Work task: Find every line of the records that has "card" and return it.
#### Source information ####
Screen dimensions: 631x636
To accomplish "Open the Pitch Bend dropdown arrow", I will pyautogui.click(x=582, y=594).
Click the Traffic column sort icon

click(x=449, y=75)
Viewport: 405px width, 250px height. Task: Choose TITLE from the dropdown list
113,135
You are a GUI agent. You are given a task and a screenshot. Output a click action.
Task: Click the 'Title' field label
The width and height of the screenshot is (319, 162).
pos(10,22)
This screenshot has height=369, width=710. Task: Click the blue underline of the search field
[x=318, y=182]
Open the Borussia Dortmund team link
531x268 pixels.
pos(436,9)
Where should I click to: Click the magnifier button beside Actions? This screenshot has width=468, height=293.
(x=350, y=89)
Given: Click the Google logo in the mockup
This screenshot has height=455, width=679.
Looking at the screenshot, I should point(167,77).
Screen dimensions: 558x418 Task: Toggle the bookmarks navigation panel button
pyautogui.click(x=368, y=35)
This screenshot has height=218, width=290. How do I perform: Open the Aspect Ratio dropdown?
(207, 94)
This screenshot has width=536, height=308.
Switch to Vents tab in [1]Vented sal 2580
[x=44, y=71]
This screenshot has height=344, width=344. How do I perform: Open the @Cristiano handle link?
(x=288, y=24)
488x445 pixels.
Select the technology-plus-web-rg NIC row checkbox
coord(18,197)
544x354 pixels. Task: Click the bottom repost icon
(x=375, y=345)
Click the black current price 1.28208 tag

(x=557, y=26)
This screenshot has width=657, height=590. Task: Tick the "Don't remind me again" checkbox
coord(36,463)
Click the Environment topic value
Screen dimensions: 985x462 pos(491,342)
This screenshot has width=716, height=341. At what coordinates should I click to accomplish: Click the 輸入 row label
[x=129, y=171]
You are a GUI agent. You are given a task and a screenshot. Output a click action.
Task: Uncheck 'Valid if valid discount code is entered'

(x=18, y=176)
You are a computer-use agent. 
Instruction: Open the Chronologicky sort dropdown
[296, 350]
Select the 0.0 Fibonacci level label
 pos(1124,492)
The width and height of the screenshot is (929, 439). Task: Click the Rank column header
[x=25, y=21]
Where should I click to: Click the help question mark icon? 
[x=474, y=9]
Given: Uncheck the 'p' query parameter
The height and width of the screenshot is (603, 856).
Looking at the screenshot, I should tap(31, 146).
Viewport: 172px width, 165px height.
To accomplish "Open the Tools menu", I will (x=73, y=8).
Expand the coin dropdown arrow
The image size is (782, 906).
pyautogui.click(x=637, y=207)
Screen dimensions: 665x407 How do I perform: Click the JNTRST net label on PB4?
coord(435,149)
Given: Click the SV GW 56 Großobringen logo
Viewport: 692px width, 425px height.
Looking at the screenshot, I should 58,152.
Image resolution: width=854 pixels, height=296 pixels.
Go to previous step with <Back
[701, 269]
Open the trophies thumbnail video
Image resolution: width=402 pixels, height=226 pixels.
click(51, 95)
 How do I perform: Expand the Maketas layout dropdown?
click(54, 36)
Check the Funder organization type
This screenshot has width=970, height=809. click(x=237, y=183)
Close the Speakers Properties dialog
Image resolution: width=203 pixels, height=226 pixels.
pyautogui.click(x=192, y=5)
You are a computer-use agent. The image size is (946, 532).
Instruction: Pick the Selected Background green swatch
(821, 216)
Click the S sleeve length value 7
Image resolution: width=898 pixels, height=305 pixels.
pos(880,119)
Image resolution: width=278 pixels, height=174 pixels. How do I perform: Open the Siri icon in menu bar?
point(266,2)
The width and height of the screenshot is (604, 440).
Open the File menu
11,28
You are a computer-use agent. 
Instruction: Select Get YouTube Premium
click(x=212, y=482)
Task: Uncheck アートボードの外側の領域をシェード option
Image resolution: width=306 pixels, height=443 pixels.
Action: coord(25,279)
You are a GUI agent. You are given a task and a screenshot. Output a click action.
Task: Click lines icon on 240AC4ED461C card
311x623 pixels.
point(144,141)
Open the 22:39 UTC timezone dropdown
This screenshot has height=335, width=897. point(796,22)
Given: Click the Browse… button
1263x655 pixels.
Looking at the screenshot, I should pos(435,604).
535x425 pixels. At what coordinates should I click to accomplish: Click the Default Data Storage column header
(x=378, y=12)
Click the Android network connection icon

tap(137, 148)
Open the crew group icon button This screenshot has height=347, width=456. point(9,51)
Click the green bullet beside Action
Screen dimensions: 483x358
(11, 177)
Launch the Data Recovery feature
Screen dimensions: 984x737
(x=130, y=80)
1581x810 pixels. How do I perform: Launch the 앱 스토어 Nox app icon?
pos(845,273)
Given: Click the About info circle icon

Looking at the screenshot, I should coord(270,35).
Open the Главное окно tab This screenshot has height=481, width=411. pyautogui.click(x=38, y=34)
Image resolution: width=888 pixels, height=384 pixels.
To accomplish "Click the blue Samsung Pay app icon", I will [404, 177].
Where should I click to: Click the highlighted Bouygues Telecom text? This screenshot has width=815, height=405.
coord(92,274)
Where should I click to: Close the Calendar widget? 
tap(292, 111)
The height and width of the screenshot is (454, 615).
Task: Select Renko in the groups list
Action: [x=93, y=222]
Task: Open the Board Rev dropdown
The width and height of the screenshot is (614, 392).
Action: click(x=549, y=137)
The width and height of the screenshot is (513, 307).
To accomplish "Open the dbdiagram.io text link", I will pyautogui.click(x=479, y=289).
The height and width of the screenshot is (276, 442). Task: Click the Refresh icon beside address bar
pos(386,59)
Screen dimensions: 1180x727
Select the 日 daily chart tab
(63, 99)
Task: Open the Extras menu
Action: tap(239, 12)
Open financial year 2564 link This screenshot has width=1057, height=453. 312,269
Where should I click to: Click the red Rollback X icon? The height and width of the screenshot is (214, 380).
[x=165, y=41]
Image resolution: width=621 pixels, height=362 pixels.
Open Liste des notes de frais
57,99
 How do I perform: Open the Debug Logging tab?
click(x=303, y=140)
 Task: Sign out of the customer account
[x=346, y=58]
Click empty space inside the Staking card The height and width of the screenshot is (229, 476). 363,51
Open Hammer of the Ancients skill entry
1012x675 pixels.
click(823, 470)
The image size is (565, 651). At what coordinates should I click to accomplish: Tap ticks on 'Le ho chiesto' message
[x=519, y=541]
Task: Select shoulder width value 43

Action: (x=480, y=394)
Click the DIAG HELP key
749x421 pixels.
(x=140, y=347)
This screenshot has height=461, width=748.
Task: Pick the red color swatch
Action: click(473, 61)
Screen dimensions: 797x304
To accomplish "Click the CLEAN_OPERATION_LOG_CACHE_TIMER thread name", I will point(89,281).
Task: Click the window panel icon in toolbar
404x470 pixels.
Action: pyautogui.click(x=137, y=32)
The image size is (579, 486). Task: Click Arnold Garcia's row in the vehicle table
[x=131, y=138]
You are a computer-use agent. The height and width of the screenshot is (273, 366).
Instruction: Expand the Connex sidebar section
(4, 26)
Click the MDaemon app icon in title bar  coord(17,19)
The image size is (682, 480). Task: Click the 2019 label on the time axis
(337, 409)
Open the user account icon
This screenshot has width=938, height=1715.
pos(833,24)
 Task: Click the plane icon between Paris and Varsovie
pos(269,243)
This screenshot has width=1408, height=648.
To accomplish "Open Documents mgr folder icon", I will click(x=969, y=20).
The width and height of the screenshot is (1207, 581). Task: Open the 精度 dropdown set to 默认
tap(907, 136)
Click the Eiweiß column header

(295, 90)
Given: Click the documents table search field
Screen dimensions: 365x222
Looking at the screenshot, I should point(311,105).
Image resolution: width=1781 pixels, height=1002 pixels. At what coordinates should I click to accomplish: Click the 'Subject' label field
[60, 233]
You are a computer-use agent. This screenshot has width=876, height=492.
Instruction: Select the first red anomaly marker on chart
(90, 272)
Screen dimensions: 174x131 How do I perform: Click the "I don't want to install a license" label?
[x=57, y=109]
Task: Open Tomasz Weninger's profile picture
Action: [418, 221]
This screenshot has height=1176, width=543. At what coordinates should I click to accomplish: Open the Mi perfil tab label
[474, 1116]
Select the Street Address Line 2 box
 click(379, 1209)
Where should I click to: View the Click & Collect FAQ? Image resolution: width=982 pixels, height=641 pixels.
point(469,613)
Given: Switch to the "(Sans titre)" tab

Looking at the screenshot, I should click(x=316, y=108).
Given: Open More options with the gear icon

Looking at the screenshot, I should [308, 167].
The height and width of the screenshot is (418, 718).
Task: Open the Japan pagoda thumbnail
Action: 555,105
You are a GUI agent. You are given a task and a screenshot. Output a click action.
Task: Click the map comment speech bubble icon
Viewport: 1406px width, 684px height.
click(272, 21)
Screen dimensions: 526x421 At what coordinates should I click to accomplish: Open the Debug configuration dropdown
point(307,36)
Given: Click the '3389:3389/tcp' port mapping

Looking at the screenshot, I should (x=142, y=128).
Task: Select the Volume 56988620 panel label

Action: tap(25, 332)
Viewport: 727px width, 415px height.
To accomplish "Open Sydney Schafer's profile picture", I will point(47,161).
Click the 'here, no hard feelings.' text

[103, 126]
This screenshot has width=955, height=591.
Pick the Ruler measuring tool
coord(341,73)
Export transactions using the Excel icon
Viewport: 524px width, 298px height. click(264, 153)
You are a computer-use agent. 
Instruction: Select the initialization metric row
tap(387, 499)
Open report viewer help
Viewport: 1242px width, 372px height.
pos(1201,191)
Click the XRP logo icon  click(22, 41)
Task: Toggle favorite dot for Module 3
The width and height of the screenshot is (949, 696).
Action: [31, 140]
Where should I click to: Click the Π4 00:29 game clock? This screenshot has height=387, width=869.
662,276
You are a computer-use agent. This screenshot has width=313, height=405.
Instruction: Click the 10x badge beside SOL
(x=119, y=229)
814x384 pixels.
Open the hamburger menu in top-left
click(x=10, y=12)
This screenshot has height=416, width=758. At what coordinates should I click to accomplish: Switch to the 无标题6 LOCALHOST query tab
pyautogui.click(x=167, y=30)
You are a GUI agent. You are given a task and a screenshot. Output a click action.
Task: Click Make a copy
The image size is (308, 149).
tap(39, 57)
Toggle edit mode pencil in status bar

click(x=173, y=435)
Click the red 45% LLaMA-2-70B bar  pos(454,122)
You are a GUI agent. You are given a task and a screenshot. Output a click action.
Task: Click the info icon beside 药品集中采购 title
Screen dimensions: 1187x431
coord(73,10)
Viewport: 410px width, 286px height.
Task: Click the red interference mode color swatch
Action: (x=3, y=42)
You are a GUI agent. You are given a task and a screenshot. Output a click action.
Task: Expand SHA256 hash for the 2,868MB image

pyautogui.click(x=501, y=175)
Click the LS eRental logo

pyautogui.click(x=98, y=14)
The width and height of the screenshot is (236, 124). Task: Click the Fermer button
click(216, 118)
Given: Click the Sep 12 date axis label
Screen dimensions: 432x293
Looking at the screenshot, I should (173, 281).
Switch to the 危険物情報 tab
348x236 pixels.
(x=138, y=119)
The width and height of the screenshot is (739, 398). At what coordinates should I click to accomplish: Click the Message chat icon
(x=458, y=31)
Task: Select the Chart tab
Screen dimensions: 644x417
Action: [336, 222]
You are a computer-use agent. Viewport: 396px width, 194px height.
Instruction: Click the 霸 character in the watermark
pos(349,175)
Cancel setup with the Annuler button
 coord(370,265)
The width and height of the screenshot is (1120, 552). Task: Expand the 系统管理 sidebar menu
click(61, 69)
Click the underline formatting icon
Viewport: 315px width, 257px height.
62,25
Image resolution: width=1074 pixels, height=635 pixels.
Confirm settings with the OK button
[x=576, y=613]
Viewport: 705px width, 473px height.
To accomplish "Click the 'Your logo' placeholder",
####
Output for this exercise:
Task: Click lines icon on 240AC4ED461C card
Click empty space inside the Staking card The height and width of the screenshot is (229, 476). 363,51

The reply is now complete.